Só que, tirando partido das condições criadas pelas plantações (maior ensombramento e humidade, modificação da estrutura do solo), a natureza soube intrometer-se e contaminar a obra humana. Os pinhais do litoral ocuparam extensas dunas que, a não ter havido essa arborização, acolheriam apenas a vegetação herbácea habitual das areias de beira-mar, à mistura com certos arbustos (como a madorneira ou a camarinha) adaptados a esse habitat agreste. Sem que a vegetação tipicamente dunar fosse obliterada, a protecção oferecida pelos pinheiros permitiu a instalação de samoucos, medronheiros e folhados, de urzes e tojos diversos, de sargaças e sargacinhas, por vezes até de carvalhos. No Outuno, era habitual ver famílias inteiras nos pinhais à cata de cogumelos, e os aficionados das orquídeas silvestres conheciam bem, na imensidão destas matas só na aparência homogéneas, os lugares recatados  onde se encontravam essas fotogénicas beldades.

Encantei-me com estes pinhais – e, porque sem pinheiros não há pinhais e o mérito deve ser reconhecido, aprendi a gostar de uma árvore tão banal como o pinheiro-bravo, a ponto de me condoer quando o via sangrado quase até à morte para extracção da resina. Mas os pinheiros sem mais não fazem um bosque: no interior do país, os pinhais plantados pelo Estado Novo são, ainda hoje, pobres em diversidade vegetal e monótonos para a vista. Nunca consegui gostar deles, e não os reputo de muito melhores do que os eucaliptais que lhes têm tomado o lugar. São, uns e outros, imensos paióis à espera de uma tragédia recorrente. A pior de todas as tragédias, contudo, não poupou o litoral, com o pinhal d’El-Rei e a mata do Urso a arderem quase na totalidade em Outubro de 2017. Mesmo que mais a norte, por exemplo em Ovar, Esposende e Caminha, subsistam pinhais interessantes, nenhum é equiparável ao que se perdeu e levará longas décadas a ser recuperado.

Talvez já não haja, de norte a sul de Portugal, lugar algum onde a companhia do pinheiro-bravo me faça feliz. Será que afinal não gosto dessa árvore? É uma dúvida inquietante para um amador de botânica. Posso considerar indesejável a presença de certas árvores ou plantas em determinados locais, mas cada planta em si é digna de admiração, e é inapropriado sujeitá-la a critérios estéticos ou a julgamentos morais.  Toda a planta no seu habitat merece o mais escrupuloso respeito. E esse é o problema dos pinheiros em Portugal: mesmo que o pinheiro-bravo (Pinus pinaster) e o pinheiro-manso (Pinus pinea)  sejam tidos como autóctones no nosso país, as áreas onde seriam espontâneos representam uma fracção ínfima da sua distribuição actual. No Algarve, talvez alguns dos povoamentos de pinheiro-manso que sobram entre as urbanizações turísticas do litoral sejam espontâneos; quanto ao pinheiro-bravo (que, originalmente, é mesmo uma árvore de areias litorais), o mais provável – dada a escala a que, também na faixa costeira, ele foi plantado – é que já não existam povoamentos espontâneos. Assim, é raro podermos encontrar em Portugal um pinheiro que esteja genuinamente no seu habitat.

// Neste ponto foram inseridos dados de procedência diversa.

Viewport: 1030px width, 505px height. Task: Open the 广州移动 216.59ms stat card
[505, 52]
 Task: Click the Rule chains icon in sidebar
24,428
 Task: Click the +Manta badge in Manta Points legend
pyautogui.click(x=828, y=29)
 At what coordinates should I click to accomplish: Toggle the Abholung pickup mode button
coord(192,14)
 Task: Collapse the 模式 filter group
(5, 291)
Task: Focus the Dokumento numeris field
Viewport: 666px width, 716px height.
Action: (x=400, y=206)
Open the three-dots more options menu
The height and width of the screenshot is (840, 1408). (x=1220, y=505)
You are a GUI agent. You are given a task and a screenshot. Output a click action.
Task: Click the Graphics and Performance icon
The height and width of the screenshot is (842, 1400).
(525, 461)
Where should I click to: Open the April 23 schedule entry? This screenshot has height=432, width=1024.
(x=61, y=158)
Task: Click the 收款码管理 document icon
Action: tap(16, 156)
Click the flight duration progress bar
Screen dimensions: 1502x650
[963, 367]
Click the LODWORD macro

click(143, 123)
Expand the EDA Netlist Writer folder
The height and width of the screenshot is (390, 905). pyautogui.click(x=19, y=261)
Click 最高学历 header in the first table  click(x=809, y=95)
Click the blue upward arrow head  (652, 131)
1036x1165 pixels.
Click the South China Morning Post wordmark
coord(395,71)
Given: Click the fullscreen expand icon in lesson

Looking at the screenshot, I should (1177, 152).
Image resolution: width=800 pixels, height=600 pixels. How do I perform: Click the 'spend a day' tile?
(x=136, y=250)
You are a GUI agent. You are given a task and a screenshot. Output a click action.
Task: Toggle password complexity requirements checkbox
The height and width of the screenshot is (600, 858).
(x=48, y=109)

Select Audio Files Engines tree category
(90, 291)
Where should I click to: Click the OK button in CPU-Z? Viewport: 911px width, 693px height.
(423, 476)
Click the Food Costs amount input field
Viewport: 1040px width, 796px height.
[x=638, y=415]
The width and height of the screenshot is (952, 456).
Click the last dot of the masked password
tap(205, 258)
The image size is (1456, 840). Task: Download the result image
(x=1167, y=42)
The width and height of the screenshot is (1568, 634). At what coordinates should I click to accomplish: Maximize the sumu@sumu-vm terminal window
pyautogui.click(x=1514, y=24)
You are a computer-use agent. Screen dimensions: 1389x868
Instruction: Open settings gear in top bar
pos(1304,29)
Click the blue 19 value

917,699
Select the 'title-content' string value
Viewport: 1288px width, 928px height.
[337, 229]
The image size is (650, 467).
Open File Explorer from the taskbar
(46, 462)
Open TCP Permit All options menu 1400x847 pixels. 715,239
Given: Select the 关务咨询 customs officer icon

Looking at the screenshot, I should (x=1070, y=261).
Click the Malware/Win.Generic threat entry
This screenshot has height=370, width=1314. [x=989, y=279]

Por isso os pinheiros-silvestres do Gerês ganharam ressonância mítica. O Pinus sylvestris é um pinheiro de tronco avermelhado, com agulhas curtas e pinhas pequenas, nativo da Europa (incluindo Península Ibérica) e cultivado desde o século XIX em povoamentos florestais nas montanhas do norte e centro de Portugal. Foi também no final desse século que se deu a descoberta de uma população espontânea de pinheiro-silvestre no Gerês, em vales de ribeiras torrenciais nas zonas mais remotas da serra. É essa, até hoje, a única população autóctone da espécie conhecida em território português. Os pinheiros-silvestres do Gerês, de troncos curtos e retorcidos e de copas aplanadas, castigados pelo caudal furioso da ribeira (chovera copiosamente dias antes de eu e a Maria os visitarmos), pareciam-se pouco com os exemplares altos e aprumados que conhecíamos dos povoamentos florestais do Marão. Para chegarmos até eles, rompemos entre urzes e giestas por trilhos que mal se adivinhavam, e experimentámos sensações de isolamento e de distância como, em Portugal, só no Gerês são possíveis. Tudo para voltar a gostar de pinheiros.